Si Mgr Fellay avait pu mettre ses désirs réconciliationistes à exécution, (souvenez-vous du sermon de Pentecôte 2012, "c'est bel et bien Rome qui veut nous reconnaître"), davantage de prêtres nous auraient rejoints, mais c'en serait fini de la Fraternité. Je ne pense pas avoir désiré une telle catastrophe, même pour gonfler les maigres rangs de la résistance ; toutefois, le libéralisme rampant à l’intérieur de la Fraternité est un péril beaucoup plus grave et plus difficile à éradiquer que la seule signature d'une reconnaissance canonique avec la nouvelle Rome fornicatrice.
Le venin mortel du libéralisme est toujours à l'oeuvre, il a gagné beaucoup de postes importants, et les bons, comme l'abbé Scott, se font envoyer chez les babouins du Zimbabwe, quand ils ne ne font pas épurer tout simplement. La ligne doctrinale n'est plus la même qu'avant, et les raisonnements modernistes du Supérieur Général dans la DQA et au sujet de la DQA, n'augurent rien de bon.
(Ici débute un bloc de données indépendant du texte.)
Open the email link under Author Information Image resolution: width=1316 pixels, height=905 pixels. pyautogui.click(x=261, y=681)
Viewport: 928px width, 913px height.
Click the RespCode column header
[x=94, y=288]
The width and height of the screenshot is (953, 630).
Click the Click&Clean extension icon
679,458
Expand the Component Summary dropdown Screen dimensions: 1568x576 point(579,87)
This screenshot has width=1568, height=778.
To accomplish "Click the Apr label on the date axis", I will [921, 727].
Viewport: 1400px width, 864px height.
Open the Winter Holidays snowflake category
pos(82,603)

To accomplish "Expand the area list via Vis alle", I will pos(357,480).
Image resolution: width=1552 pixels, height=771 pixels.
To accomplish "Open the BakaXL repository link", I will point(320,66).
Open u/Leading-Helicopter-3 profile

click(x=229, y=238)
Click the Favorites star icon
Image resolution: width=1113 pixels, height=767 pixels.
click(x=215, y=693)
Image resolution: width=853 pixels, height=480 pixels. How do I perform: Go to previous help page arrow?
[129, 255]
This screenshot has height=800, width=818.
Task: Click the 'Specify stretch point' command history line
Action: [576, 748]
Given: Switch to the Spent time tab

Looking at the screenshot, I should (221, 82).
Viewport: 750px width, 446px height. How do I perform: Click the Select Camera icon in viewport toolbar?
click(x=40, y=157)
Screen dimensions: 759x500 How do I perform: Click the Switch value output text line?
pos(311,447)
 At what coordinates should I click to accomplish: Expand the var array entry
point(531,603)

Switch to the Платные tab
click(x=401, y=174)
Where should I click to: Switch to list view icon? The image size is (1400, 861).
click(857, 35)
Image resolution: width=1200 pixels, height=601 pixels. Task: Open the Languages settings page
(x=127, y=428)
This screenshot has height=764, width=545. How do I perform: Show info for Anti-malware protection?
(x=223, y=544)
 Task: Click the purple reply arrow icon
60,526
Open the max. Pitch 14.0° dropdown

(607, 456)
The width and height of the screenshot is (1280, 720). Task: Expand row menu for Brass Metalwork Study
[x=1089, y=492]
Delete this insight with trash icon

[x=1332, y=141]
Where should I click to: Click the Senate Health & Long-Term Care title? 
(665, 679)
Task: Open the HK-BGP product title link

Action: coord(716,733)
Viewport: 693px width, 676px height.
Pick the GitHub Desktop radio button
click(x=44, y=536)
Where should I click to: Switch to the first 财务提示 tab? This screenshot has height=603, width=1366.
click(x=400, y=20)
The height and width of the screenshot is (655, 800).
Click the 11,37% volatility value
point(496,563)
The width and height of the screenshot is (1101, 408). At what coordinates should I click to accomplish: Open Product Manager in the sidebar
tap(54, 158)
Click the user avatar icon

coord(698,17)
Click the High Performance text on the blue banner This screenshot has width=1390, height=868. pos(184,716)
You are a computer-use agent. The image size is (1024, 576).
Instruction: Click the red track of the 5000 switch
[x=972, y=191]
Pour nous le mieux à faire est de rester dehors, et de ne jamais nous réconcilier avec Menzingen, tant que le nullam partem avec les hérétiques n'aura pas triomphé officiellement dans la tète et dans les membres de ce corps profondément malade et tant que Menzingen refusera de comprendre qu'une vérité juxtaposée à une erreur est plus qu'une erreur, mais une perversion totale de l'esprit, comme le disait Mgr Lefebvre au sujet de Vatican II.
Le nec plus ultra du modernisme, c'est l'usage de la vérité pour faire passer l'erreur. Pauvre de moi, qui croyait que tout le monde avait appris cela à Ecône.
5- Au final
"Si on prêche le Christ, que ce soit par envie, ou que ce soit avec un zèle authentique, je me réjouis et je me réjouirai encore", dit le grand St Paul.
Si on démolit l’infâme François, moi le minable François, je ne peux que me réjouir. Nous sommes ici, dit encore St Paul, "pour démolir toutes les constructions du démon", et qui peut le nier, de toutes les machinations historiques de Lucifer, la Rome moderniste est la plus grande et mérite toutes les condamnations et toutes les détestations possibles, jusqu'à ce que la mesure de ses iniquités soit remplie et que la colère divine s'appesantisse enfin sur elle.
Cette Rome nouvelle est une insulte faite à Dieu, plus nombreux nous serons à nous y attaquer, mieux cela vaudra. Bienvenue, Monseigneur, dans la périphérie de l'antichambre de la zone attenante au bercail ! Le bateau coule un peu moins vite, semble-t-il. Pompez autant que vous pouvez ; pompez de l'eau, et pas de l'air ; Tous nos vœux, toutes nos prières vous accompagnent.